The GRADE approach yields an assessment of the quality of a body of evidence using one of four grades.

• High: we are very confident that the true effect lies close to that of the estimate of the effect.

• Moderate: we are moderately confident in the effect estimate: the true effect is likely to be close to the estimate of the effect, but there is a possibility that it is substantially different.

• Low: our confidence in the effect estimate is limited: the true effect may be substantially different from the estimate of the effect.

• Very low: we have very little confidence in the effect estimate: the true effect is likely to be substantially different from the estimate.

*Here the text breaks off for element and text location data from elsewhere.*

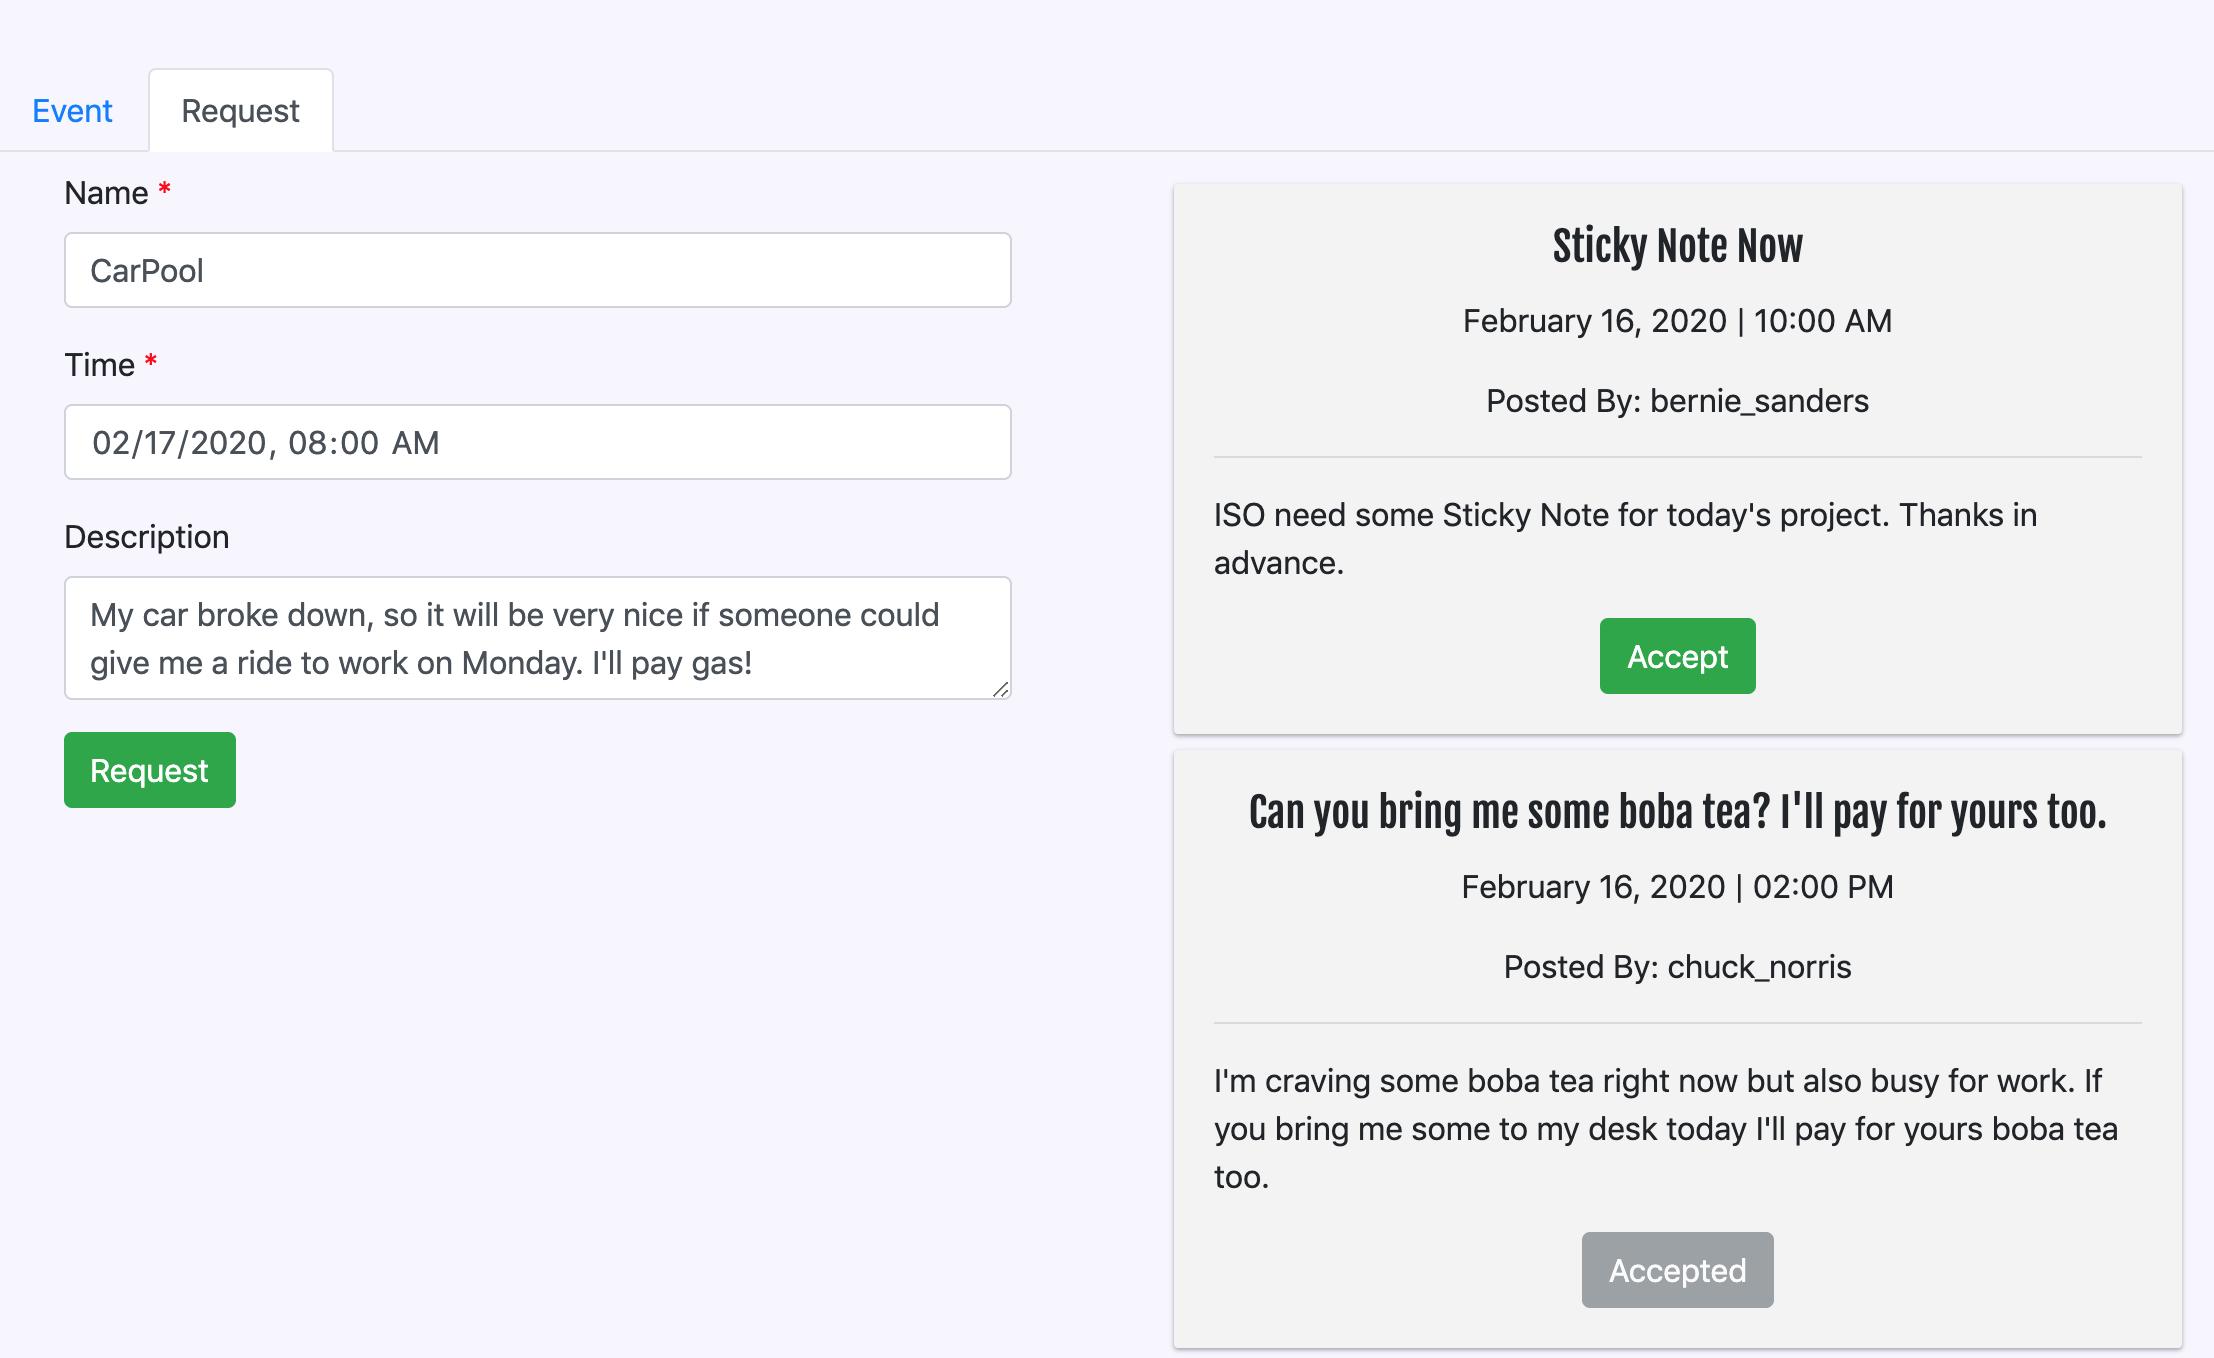Click the Name field label
This screenshot has height=1358, width=2214.
106,193
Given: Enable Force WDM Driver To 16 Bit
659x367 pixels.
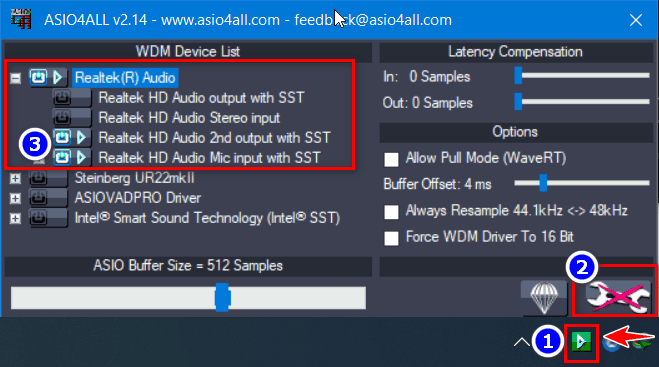Looking at the screenshot, I should click(x=391, y=238).

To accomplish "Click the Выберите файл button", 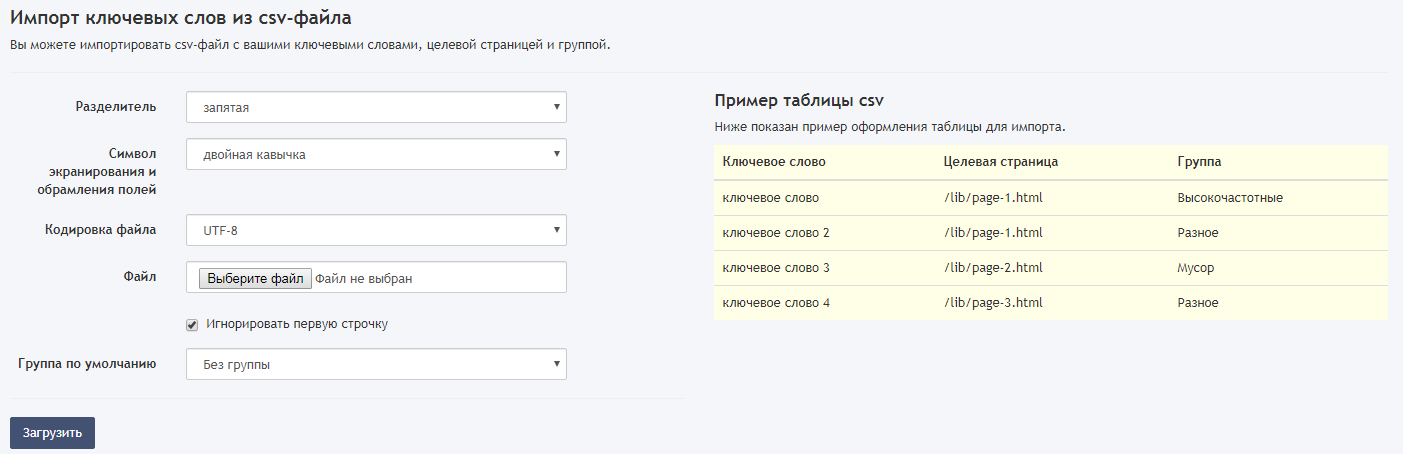I will (x=255, y=278).

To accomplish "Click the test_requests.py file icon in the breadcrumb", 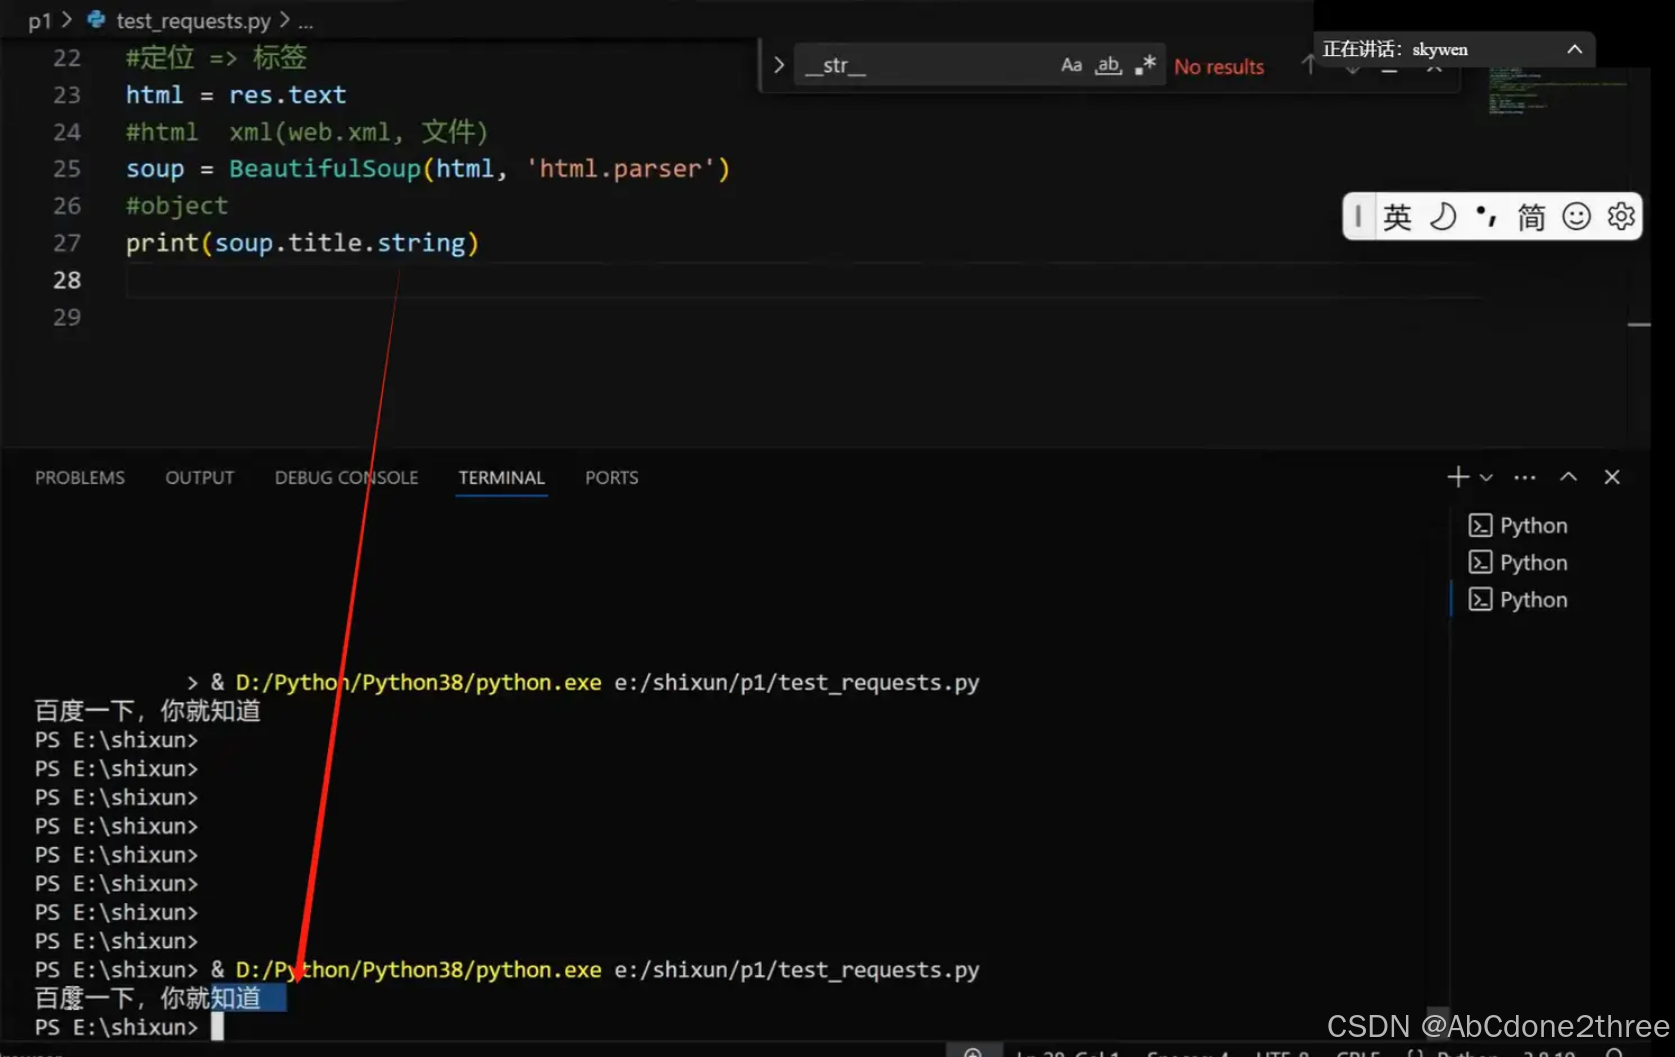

Subgroup analysis and investigation of heterogeneity

We planned subgroup analyses by:

• gestational age at birth: very preterm (less than 32 weeks' gestation) infants versus infants born at 32 weeks' gestation or later;

• indication (for therapeutic use): post surgery versus post necrotising enterocolitis versus feeding intolerance or gastro‐oesophageal reflux; and

• extent of protein hydrolysis (as defined by manufacturers): extensively versus partially hydrolysed formula.

Sensitivity analysis

We planned to perform sensitivity analyses to determine if findings were affected by including only studies using adequate methods (low risk of bias), defined as adequate randomisation and allocation concealment, blinding of intervention and measurement, and less than 10% loss to follow‐up.